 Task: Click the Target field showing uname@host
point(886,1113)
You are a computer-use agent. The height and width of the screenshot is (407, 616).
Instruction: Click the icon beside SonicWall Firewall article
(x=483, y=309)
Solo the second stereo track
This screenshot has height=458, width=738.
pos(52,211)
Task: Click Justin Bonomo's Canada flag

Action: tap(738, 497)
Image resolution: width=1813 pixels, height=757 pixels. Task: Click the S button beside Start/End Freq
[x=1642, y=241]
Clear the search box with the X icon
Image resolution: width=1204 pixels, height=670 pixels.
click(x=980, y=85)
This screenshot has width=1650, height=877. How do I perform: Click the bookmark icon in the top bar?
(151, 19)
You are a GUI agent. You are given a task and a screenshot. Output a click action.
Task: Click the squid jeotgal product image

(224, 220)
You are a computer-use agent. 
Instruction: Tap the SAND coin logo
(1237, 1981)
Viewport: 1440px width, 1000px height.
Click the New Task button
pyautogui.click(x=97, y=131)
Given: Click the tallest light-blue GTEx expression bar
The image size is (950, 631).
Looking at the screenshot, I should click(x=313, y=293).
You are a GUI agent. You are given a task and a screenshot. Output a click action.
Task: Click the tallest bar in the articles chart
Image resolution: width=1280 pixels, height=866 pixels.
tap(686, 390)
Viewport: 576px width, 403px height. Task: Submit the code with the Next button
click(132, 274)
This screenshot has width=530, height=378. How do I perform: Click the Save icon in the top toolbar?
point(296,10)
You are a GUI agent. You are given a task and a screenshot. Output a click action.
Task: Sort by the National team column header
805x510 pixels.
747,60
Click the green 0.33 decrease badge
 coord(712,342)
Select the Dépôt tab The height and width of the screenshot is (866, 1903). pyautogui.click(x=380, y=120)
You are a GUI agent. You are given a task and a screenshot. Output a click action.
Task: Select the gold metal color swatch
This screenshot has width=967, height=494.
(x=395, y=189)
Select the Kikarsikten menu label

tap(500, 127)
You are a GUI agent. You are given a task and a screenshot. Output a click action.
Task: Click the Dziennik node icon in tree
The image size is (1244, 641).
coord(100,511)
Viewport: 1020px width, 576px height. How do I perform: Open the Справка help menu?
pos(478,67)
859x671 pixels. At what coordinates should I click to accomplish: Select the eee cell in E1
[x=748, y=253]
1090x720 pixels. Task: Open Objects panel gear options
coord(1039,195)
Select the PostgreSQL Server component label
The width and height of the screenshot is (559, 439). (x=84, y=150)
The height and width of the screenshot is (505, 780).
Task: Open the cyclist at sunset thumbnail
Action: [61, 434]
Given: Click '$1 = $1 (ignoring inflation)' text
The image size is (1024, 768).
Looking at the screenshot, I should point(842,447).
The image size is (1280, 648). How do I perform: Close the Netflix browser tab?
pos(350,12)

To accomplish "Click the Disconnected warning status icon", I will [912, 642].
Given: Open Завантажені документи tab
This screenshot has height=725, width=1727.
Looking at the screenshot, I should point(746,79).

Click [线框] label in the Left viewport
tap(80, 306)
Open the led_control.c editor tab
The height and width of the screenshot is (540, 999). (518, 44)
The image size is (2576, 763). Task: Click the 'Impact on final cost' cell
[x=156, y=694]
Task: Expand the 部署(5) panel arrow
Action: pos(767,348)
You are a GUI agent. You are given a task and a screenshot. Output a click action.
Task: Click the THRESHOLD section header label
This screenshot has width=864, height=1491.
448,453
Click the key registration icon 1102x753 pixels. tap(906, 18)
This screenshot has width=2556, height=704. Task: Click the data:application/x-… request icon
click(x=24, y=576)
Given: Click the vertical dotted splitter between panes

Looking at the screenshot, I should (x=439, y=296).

### Work to be completed
Count every line of the listing that includes the word "tallest", then give that count and no other words.

### Output
2